What is expected » Set out the records below as a Markdown table with the columns Row and Line, one line per row, numbered in order and with blank lines skipped. Leave the pictures out of the table.

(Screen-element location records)
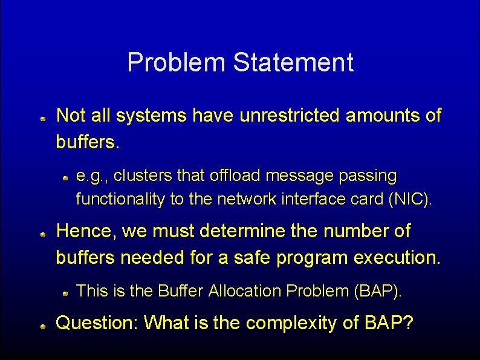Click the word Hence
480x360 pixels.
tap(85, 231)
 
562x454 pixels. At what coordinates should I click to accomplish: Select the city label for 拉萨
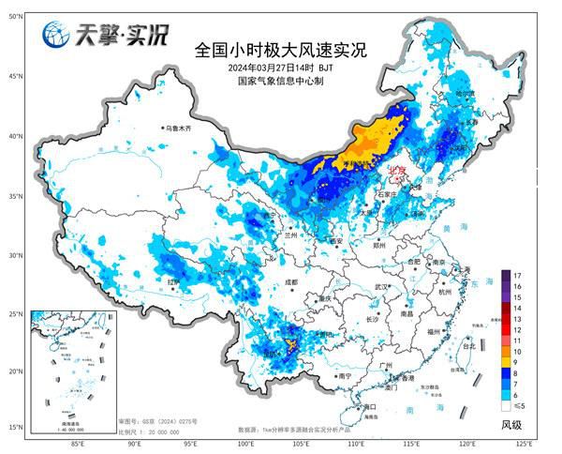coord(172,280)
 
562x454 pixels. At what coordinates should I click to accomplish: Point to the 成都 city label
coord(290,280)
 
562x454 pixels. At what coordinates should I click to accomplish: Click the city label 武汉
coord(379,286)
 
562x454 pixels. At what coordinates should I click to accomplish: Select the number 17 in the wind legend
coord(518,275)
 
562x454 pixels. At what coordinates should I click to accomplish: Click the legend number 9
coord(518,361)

Result of the task »
| Row | Line |
|---|---|
| 1 | Click the word Hence |
| 2 | 480x360 pixels. |
| 3 | tap(85, 231) |
| 4 | 562x454 pixels. At what coordinates should I click to accomplish: Select the city label for 拉萨 |
| 5 | coord(172,280) |
| 6 | 562x454 pixels. At what coordinates should I click to accomplish: Point to the 成都 city label |
| 7 | coord(290,280) |
| 8 | 562x454 pixels. At what coordinates should I click to accomplish: Click the city label 武汉 |
| 9 | coord(379,286) |
| 10 | 562x454 pixels. At what coordinates should I click to accomplish: Select the number 17 in the wind legend |
| 11 | coord(518,275) |
| 12 | 562x454 pixels. At what coordinates should I click to accomplish: Click the legend number 9 |
| 13 | coord(518,361) |